- IATA: none; ICAO: ULKT;

Summary
- Airport type: Public
- Location: Verkhnyaya Toyma, Arkhangelsk Oblast
- Elevation AMSL: 98 ft / 30 m
- Coordinates: 62°14′18″N 45°1′12″E﻿ / ﻿62.23833°N 45.02000°E
- Interactive map of Verkhnyaya Toyma

Runways
| Direction | Length |  | Surface |
| ft | m |
| 14/32 | 5,249 | 1,600 | Asphalt |

= Verkhnyaya Toyma Airport =

Verkhnyaya Toyma is an airport in Russia located 1 km northeast of the rural locality (a selo) of Verkhnyaya Toyma. It is a paved civilian airstrip serving the region northwest of Kotlas. It is capable of handling Yak-42 and An-24 aircraft. The airport is located southeast of Verkhnyaya Toyma, immediately east of the local road connecting Verkhnyaya Toyma to the settlement of Dvinskoy.

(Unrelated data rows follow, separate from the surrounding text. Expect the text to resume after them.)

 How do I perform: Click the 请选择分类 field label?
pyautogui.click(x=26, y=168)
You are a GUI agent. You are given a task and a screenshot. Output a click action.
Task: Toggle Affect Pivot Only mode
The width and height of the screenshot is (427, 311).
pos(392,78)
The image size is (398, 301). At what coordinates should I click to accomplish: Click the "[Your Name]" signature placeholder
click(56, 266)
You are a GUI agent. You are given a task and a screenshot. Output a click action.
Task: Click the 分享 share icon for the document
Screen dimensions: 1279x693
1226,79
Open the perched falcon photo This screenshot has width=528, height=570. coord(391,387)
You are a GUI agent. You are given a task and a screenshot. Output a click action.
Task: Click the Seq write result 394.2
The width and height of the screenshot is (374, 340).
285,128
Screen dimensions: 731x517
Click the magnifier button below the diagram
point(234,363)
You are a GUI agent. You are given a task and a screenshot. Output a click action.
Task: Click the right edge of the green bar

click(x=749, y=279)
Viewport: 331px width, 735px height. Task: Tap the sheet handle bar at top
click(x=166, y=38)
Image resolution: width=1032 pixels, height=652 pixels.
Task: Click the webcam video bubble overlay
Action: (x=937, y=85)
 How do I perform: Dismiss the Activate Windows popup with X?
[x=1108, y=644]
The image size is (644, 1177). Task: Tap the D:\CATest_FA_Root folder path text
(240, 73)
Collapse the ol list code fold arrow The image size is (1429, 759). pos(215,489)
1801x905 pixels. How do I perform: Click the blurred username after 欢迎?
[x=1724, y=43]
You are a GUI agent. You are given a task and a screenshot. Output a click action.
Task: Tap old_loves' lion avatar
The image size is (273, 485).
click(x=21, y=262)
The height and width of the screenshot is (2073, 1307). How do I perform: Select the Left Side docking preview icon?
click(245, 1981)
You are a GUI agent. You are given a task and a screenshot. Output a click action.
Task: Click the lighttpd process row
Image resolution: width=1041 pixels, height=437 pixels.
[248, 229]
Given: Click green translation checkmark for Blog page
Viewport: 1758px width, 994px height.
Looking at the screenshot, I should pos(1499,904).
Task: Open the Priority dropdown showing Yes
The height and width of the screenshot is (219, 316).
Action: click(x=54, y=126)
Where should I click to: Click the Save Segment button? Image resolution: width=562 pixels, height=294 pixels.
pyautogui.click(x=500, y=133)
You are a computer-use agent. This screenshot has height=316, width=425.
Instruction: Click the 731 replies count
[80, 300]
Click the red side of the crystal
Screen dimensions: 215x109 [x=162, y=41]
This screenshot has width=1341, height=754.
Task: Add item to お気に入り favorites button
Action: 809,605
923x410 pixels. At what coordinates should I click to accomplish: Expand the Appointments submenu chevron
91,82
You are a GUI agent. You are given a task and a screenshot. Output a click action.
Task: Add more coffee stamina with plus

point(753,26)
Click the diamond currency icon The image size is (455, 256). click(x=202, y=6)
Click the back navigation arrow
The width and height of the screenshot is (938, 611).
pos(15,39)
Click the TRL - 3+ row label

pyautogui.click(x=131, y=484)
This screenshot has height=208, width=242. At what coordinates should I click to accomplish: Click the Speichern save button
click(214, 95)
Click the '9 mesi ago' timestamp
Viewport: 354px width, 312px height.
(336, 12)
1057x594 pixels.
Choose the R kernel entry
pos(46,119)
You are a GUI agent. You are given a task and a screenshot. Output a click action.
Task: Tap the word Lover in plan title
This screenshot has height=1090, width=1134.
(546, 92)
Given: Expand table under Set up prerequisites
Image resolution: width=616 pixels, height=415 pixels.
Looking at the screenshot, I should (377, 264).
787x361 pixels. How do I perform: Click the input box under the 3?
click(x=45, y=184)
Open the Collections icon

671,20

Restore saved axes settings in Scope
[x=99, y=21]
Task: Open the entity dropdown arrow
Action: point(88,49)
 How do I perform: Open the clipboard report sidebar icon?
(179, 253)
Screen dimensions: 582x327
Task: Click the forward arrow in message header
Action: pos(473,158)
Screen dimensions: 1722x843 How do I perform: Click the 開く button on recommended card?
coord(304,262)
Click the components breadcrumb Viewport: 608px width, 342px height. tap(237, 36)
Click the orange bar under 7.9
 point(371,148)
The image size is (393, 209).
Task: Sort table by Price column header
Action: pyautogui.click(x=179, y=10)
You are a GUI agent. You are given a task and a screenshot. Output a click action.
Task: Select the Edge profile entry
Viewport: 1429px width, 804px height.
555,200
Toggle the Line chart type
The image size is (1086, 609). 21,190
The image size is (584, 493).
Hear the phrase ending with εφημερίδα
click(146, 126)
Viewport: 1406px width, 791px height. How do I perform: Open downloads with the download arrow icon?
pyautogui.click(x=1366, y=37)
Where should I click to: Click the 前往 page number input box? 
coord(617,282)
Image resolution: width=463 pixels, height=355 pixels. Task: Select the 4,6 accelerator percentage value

In the 1980s, the airport was serving about 2-3 daily flights to Arkhangelsk and up to 7 daily flights to Kotlas, the regional transport hub. In addition, the selos around Verkhnyaya Toyma were connected to it by local passenger flights.

In 2010, the airport is basically defunct, flights have not been carried out for years. Parts of the airport, including the building which previously hosted the navigation service, were offered for sale with possible usages as a storehouse for timber and as a basic hotel.